At this year’s Coachella music festival, a journalist reported that not only had she interviewed over 50 women who claimed sexual harassment at said festival, but she herself was groped 22 times. The piece was a hard look at the festival environment that normalizes sexual assault, where many men feel entitled to put their hands on women without consent. When the piece was shared by the author on Twitter, one of the first comments was a man who asked about her state of dress.

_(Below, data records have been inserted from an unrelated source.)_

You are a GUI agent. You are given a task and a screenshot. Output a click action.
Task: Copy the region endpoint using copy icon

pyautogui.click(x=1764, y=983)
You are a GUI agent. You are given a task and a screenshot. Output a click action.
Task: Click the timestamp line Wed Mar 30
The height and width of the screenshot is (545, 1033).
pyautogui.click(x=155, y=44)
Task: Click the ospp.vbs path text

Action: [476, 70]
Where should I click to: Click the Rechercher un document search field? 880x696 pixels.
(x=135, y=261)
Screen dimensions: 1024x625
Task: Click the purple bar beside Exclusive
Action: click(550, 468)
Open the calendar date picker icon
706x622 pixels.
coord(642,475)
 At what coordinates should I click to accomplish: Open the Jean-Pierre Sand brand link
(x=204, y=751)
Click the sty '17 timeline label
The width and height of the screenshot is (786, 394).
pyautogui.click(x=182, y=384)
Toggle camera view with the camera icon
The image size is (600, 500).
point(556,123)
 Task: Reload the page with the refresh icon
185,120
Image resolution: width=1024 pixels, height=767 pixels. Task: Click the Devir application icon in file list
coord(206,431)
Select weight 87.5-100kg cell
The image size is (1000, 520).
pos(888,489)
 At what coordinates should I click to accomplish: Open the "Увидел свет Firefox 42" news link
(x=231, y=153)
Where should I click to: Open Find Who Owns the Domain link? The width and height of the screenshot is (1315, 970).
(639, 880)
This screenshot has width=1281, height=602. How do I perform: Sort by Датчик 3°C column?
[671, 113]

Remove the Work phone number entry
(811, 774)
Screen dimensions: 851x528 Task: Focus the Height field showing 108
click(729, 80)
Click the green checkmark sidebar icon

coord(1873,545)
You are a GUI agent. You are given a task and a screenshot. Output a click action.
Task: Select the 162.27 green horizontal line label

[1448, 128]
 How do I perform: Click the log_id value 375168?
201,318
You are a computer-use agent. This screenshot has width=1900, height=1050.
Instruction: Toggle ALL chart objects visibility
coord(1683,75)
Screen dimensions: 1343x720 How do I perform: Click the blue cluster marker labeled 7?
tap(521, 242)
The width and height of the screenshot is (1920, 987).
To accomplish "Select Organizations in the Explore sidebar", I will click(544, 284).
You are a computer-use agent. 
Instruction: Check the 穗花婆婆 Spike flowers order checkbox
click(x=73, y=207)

The implication here is one that women have been fed time and time again: if you dress in a manner that men find sexually attractive, you open yourself up to sexual violence. You are to blame (at least in part) for anything from catcalling all the way up to rape. It’s part of the widespread social conditioning that we now call “rape culture”. From “what were you wearing?” to slaps-on-the-wrist for rapists, from the dismissal of admitted predatory behavior as “locker room talk” to the use of the word “sex” (instead of “sexual assault”) in headlines to describe the statutory rape of a male student by a female teacher, rape culture implicitly tolerates sexual violence in our culture. One of the hallmarks of rape culture is the concept that somehow, in some way, the victim deserved what they endured. The very same culture claims that sexual violence can be prevented by things like dressing modestly and never going out alone at night— in short, acting like a good, clean girl. In her essay, “Nice Girl”: Social Control of Women through a Value Construct”1, Greer Litton Fox points out that this notion of the good, nice girl is another method of social control (a “normative restriction”), not unlike forced modesty, male chaperons, confinement to the home, and family honor codes. But the piece holds additional value for those looking to gain a deeper reading on films of the rape-revenge genre.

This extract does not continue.